+++ TEXT SEGMENT

- Specialty: Infectious diseases

= Pontiac fever =

Respiratory disease caused by Legionella bacteria

Pontiac fever is an acute, nonfatal respiratory disease caused by various species of Gram-negative bacteria in the genus Legionella. It causes a mild upper respiratory infection that resembles acute influenza. Pontiac fever resolves spontaneously and often goes undiagnosed. Both Pontiac fever and the more severe Legionnaires' disease may be caused by the same bacterium, but Pontiac fever does not include pneumonia.

==Signs and symptoms==

Pontiac fever causes flu-like symptoms including fever, dry cough, shortness of breath, headaches, and muscle aches.

==Cause==
Species of Legionella known to cause Pontiac fever include Legionella pneumophila, Legionella longbeachae, Legionella feeleii, Legionella micdadei, and Legionella anisa. Sources of the causative agents are aquatic systems and potting soil. The first outbreak caused by inhalation of aerosolized potting soil was discovered in New Zealand in January 2007. A total of 10 workers at a nursery came down with Pontiac fever. It was the first identification of L. longbeachae. Pontiac fever does not spread from person to person. It is acquired through aerosolization of water droplets or potting soil containing Legionella bacteria.

++++++

• _WORK TO COMPLETE_
Reproduce the Pontiac fever text word for word, in full.

+++ DATA FOR ANALYSIS

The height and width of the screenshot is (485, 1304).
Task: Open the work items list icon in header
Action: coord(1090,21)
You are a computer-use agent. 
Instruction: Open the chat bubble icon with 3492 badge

++++++
+++ DATA FOR ANALYSIS

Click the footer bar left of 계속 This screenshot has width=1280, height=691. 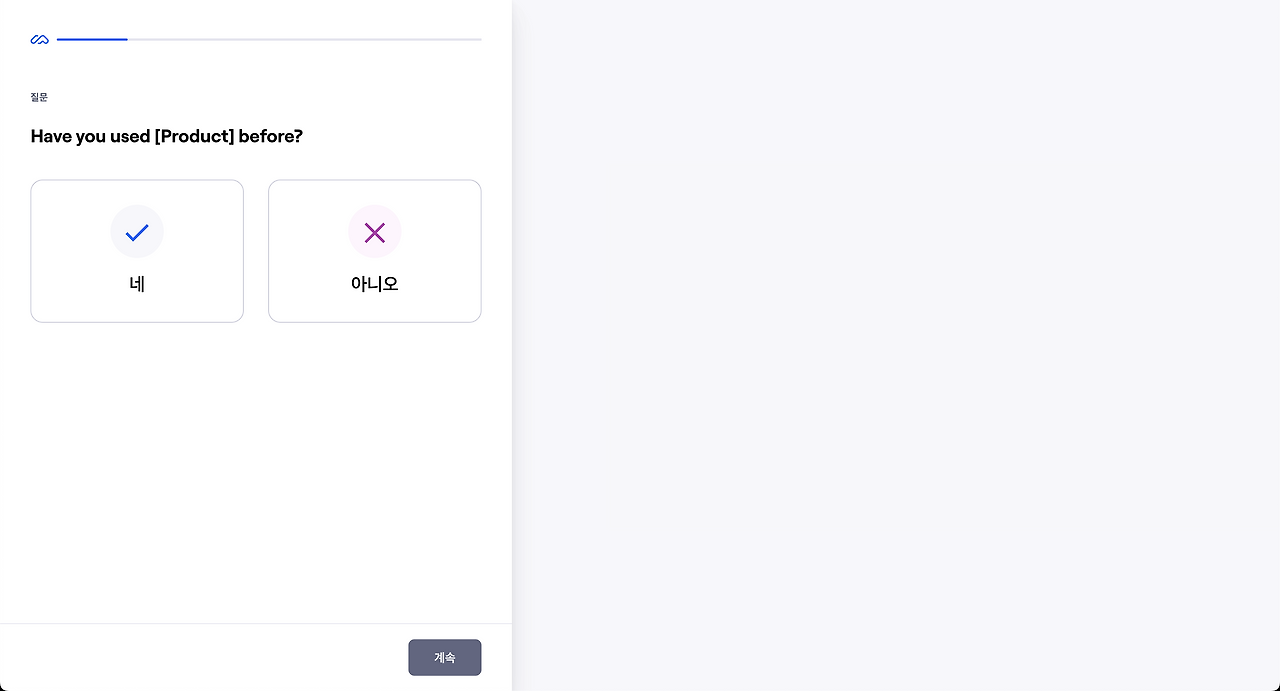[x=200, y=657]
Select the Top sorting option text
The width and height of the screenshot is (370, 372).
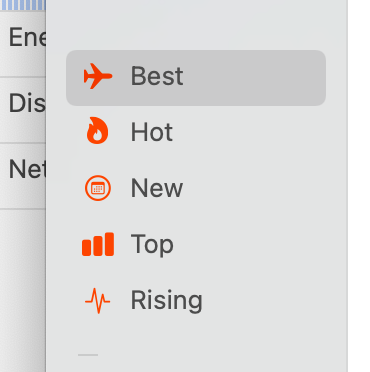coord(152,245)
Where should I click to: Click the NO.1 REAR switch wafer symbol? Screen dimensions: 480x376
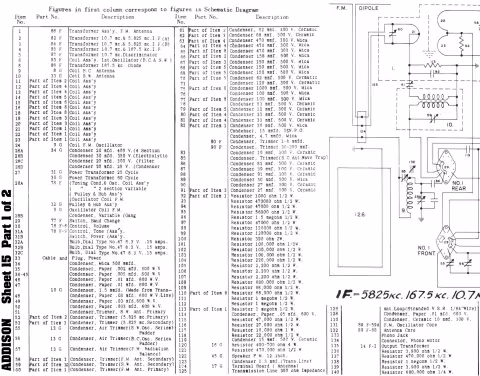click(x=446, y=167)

++++++

• _TASK ANSWER_
- Specialty: Infectious diseases

= Pontiac fever =

Respiratory disease caused by Legionella bacteria

Pontiac fever is an acute, nonfatal respiratory disease caused by various species of Gram-negative bacteria in the genus Legionella. It causes a mild upper respiratory infection that resembles acute influenza. Pontiac fever resolves spontaneously and often goes undiagnosed. Both Pontiac fever and the more severe Legionnaires' disease may be caused by the same bacterium, but Pontiac fever does not include pneumonia.

==Signs and symptoms==

Pontiac fever causes flu-like symptoms including fever, dry cough, shortness of breath, headaches, and muscle aches.

==Cause==
Species of Legionella known to cause Pontiac fever include Legionella pneumophila, Legionella longbeachae, Legionella feeleii, Legionella micdadei, and Legionella anisa. Sources of the causative agents are aquatic systems and potting soil. The first outbreak caused by inhalation of aerosolized potting soil was discovered in New Zealand in January 2007. A total of 10 workers at a nursery came down with Pontiac fever. It was the first identification of L. longbeachae. Pontiac fever does not spread from person to person. It is acquired through aerosolization of water droplets or potting soil containing Legionella bacteria.